The idea that you should schedule an Accident and Emergency appointment could only be brought to us by the geniuses behind no hard shoulder on the motorway…
Julia
An organisation that already books GP appointments on the basis that we possess the foresight of being ill several weeks hence will have no problem with that.
But Death Panels are a myth! Again, if you pay, you are a customer and are King. If other people pay for you, you are cattle and it looks like they are happy to let you die.
People should be charged with murder
Straight up death panels.
And how inflated by this are the COVID-19 death figures recorded in “care homes”? How many of those died simply because they received no care?
Nearly everything that was supposedly bad about coronavirus turns out to really be the government response to coronavirus.
Life in care homes in the time of Covid is horrid. Death may be the best way out.
Might be lots of hand-written Do Not Resuscitate signs.
Life in care homes in the time of Covid is horrid. Death may be the best way out.
That may be so. But I think that the patient and their family ought to make that decision. Not the Man from the Ministry.
There seems to be a divergence of incentives here. Care Homes have a financial incentive to keep their residents alive.
NHS macht frei.
The NHS is purely decorative, to be admired, not used.
Doesn’t even make the UK News page of the BBC website.
‘It’s a scary time for stand-up comedians’ however does.
My wife is a priest and has buried a few corona victims. Recently she buried a woman from a local care home who had made it into her nineties. She had recovered from an early corona bout, and died from something else. I suppose she could have been weakened by the corona, but still.
My wife during her recent stay overheard a nurse telling a patient that DNR notices now are the exclusive domain of Doctors. Patient’s or relative’s wishes were not being followed in that respect.
“But I think that the patient and their family ought to make that decision.”

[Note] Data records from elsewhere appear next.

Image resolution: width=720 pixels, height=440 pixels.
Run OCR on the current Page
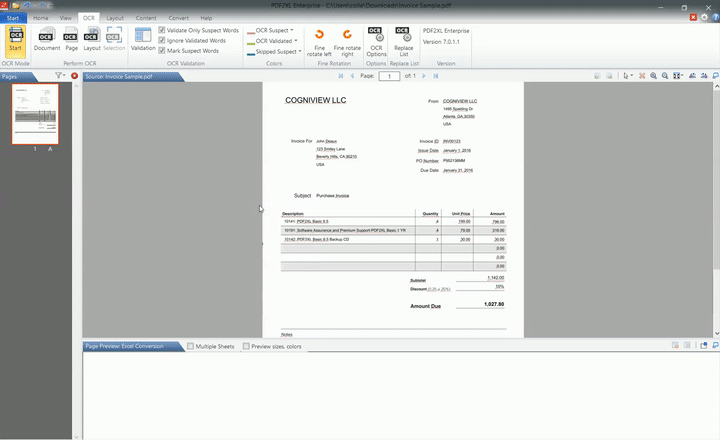pyautogui.click(x=71, y=40)
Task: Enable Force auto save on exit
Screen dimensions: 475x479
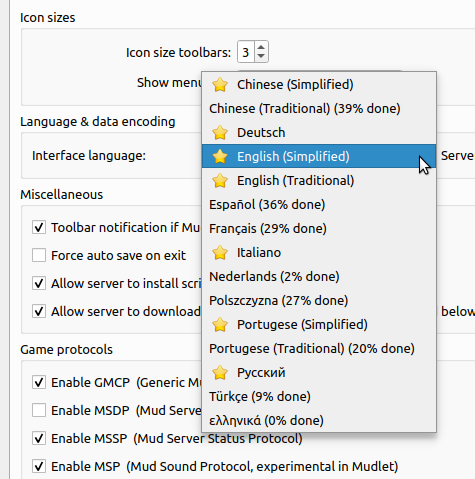Action: [x=39, y=256]
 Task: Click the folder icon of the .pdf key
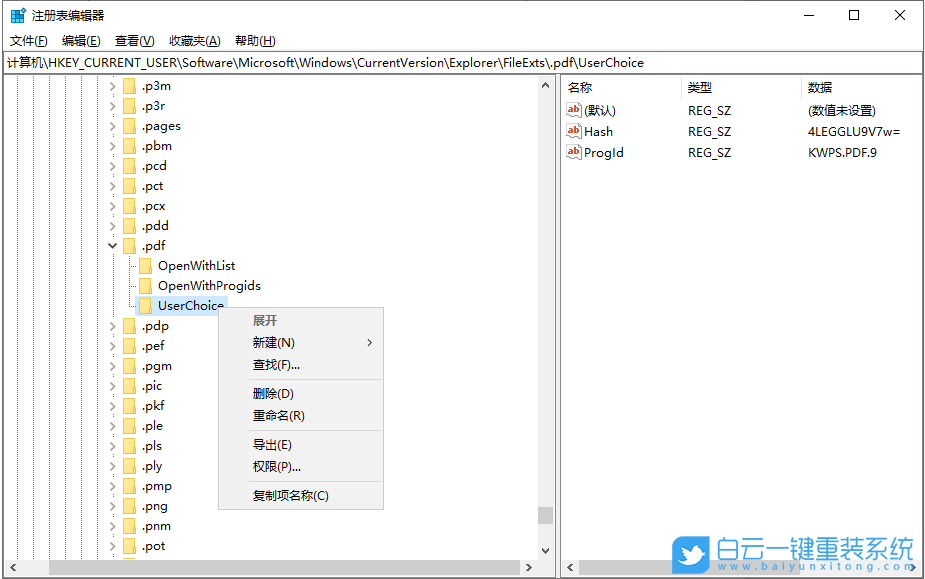pos(131,245)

Families are cut off. That’s one of the problems.
“Not the Man from the Ministry.”
Agreed.
“Families are cut off. That’s one of the problems.”
Only from being next to the patient, telephones still work or they could meet in reception.

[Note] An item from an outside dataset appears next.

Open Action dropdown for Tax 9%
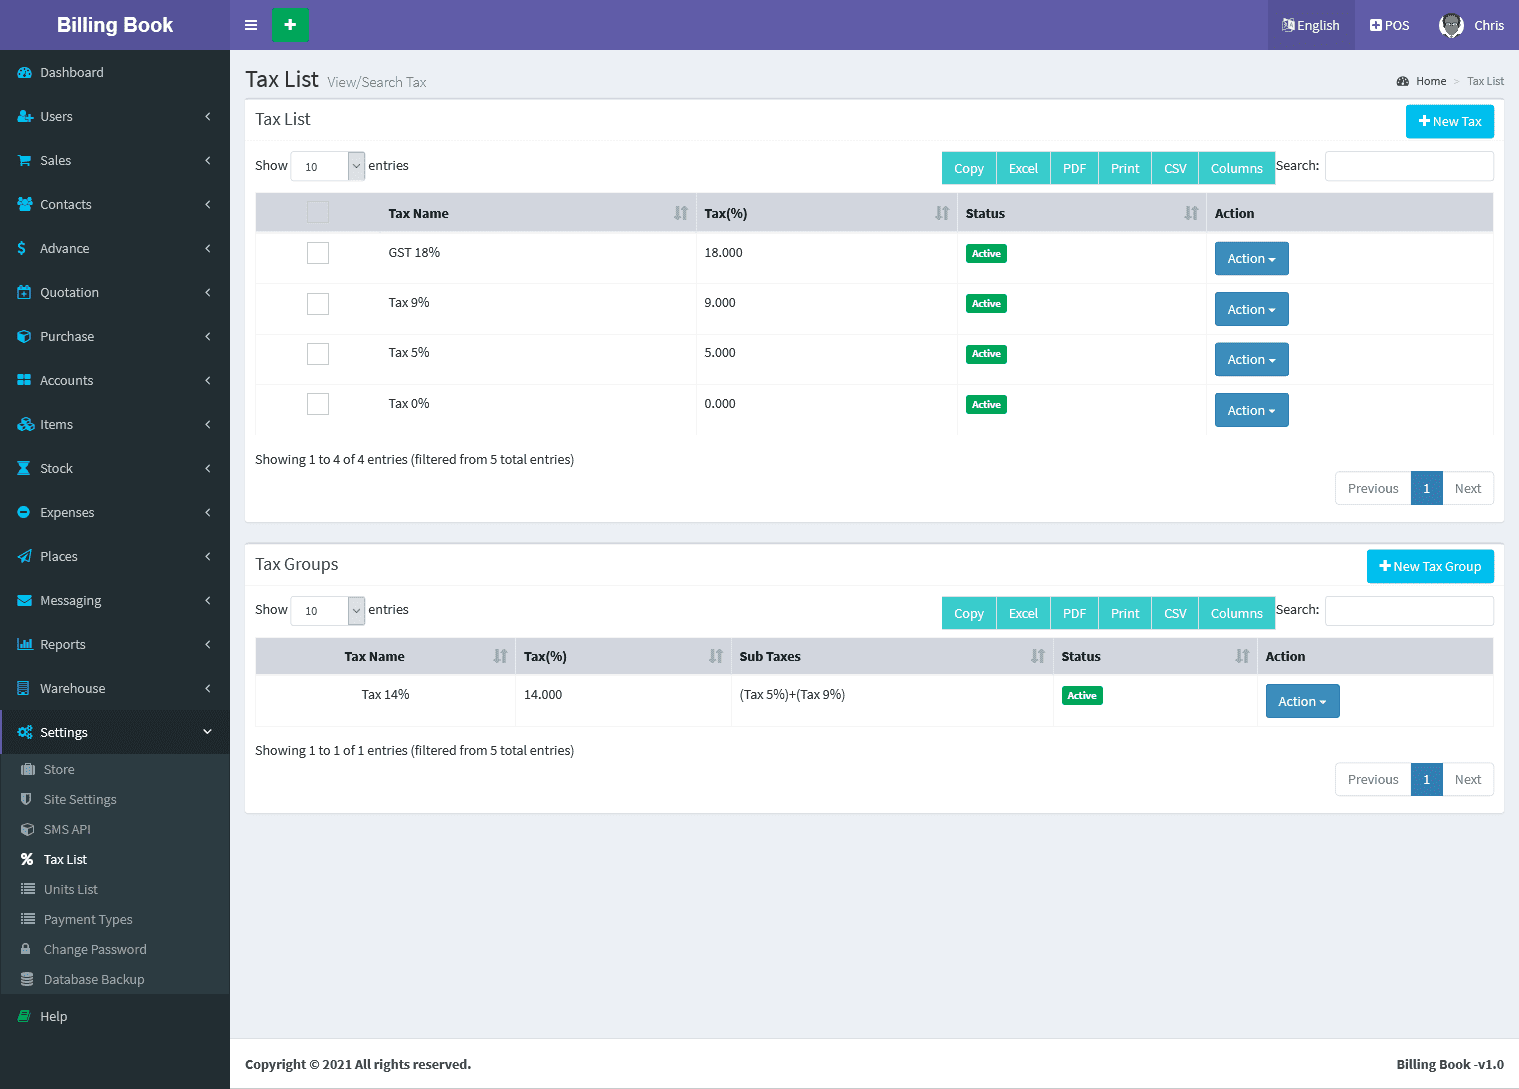pos(1251,309)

Telephones can work if the elderly can hear.
Visitation is banned in many areas. Absolutely not in reception.
GameCock,
I meant the families could speak to the doctor via telephone or meet him in reception.
The care home debacle is imo why the curve peaked not flattened: brought forward their deaths
More brutal in SNPland
MSM have ignored it, but in SNPland patients who tested Positive were discharged into care homes by NHS
Sturgeon: ” No’ ma fau. Them Inglan Tories did’nae gi us enuff muny ”
btw Sturgeon on Friday: “Civil servants will not return to work until March 2021 at earliest” – 1 year holiday on full pay for all. Do we need them?
@David H Bolton
Sadly does not surprise me. NHS staff are loving the ‘new normal’ of no patients, as are GPs
@BiND
Doctors don’t want to see patients, let alone families
Wait, in the United Kingdom a doctor can unilaterally impose a DNR upon patient? … In the ‘States, a patient (or, if the patient is not in a position to make a decision, the patients named health Care proxy) must request a DNR, a physician cannot impose it.
Yet another reason for the United States not to proceed down the path towards a Canadian or United Kingdom style healthcare delivery system.